- [SELECTED EXTRACT]
The warmer oceans of the south-east United States are much more suitable and one hotel - the two-bedroom Jules' Undersea Lodge, off the coast of Florida - has been taking in guests 31ft beneath the surface since 1986.
The construction was previously used in the 1970s as a marine laboratory under the sea off the coast of Puerto Rico.
Jules differs from Deep Sea Technology's proposed water discus hotel in that the entire structure is underwater, accessible only by swimming down to it using scuba gear and entering through an opening at the bottom.
The company that operates the hotel also runs a three-hour scuba course for beginners, which covers enough to get guests down and in to the hotel.
The only requirement is that they can swim.
Teresa McKinna, Jules's chief financial officer, says that the lodge is equipped with a television, air conditioning and wi-fi.
It is also safety-checked every day by divers, and is equipped - somewhat ironically given its location - with fire extinguishers.
Ms McKinna says that the pressure in the hotel is the same as on the surface, so there is no limit to the length of time guests can stay.
Despite this, guests should not dive or fly for 24 hours after staying overnight.
'Endless wear and tear'
From a hotel management perspective, Ms McKinna says that simple things like cleaning and changing bed linen can be challenging, since the lodge is submerged in sea water.
"It actually takes quite a lot of work to get anything down there," she says. "We have to put everything in waterproof boxes and attach weights to them to counter their buoyancy."
The hotel has suitably sized waterproof boxes, so that pizzas can be delivered by divers to guests who order them for their evening meal, she adds.
The latest underwater hotel room to be unveiled is at the Manta Resort in Tanzania, off the coast of Pemba Island.
It is unusual because, unlike Water Discus or Jules' Undersea Lodge, it is not supported by the ocean floor.
Instead, it is attached to a structure that floats on the surface of the sea, and which is anchored to the sea floor like a boat to prevent it drifting off.
Guests enter the hotel room by going down a flight of stairs from the floating structure.
Mikael Genberg, its designer, explains that the reason for this was safety.
"Off Pemba Island there are 4m (13ft) tides," he says. "That means there are currents, and there would be endless wear and tear on a structure attached to the sea floor.
"For a hotel room, the danger would be quite extreme and sooner or later something would break. That is why we have built something that is attached to the surface."
Once the decision had been made to attach the room to what is, in effect, a boat, designing it was fairly straightforward, he concludes.
"Like everything, it is a matter of mathematics. There are lots of parameters that you have to calculate, but you have to do that with any hotel that goes up.
"The only difference is that in our case we are going down."

- [PROMPT 1] In the underwater hotels text, rewrite everything from "Guests enter the" down to "this was safety.", changing "designer" to "architect".
The entries have no connection to the underwater hotels text.

- [LISTING]
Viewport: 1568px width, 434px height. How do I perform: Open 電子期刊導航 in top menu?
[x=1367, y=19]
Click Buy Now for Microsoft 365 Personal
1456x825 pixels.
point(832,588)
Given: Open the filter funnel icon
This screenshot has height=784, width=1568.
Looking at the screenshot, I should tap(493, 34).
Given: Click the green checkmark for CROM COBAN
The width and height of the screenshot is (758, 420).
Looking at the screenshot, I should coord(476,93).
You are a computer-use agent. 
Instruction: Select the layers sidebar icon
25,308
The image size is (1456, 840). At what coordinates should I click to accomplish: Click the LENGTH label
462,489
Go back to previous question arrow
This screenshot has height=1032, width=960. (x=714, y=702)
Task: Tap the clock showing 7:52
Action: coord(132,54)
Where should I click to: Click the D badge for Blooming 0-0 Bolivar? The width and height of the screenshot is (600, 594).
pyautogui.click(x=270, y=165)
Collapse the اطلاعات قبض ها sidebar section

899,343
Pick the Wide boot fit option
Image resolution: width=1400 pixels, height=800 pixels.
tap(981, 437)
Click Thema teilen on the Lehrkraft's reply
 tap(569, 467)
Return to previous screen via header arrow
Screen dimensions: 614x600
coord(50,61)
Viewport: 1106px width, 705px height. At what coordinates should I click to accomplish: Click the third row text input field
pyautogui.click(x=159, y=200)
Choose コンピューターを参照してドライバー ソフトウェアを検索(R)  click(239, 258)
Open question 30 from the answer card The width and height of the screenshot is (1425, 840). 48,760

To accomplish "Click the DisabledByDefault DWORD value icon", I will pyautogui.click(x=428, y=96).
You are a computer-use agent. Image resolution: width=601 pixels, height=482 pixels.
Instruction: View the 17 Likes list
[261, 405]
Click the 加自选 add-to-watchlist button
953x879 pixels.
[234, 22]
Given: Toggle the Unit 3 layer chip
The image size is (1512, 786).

- [PROMPT 2] Reproduce the entries word for word, everything from the line containing "You are a computer-use agent. Image" down to the end of the entries.

- [WRITTEN REPLY 1]
Guests enter the hotel room by going down a flight of stairs from the floating structure.
Mikael Genberg, its architect, explains that the reason for this was safety.

- [WRITTEN REPLY 2]
You are a computer-use agent. Image resolution: width=601 pixels, height=482 pixels.
Instruction: View the 17 Likes list
[261, 405]
Click the 加自选 add-to-watchlist button
953x879 pixels.
[234, 22]
Given: Toggle the Unit 3 layer chip
The image size is (1512, 786).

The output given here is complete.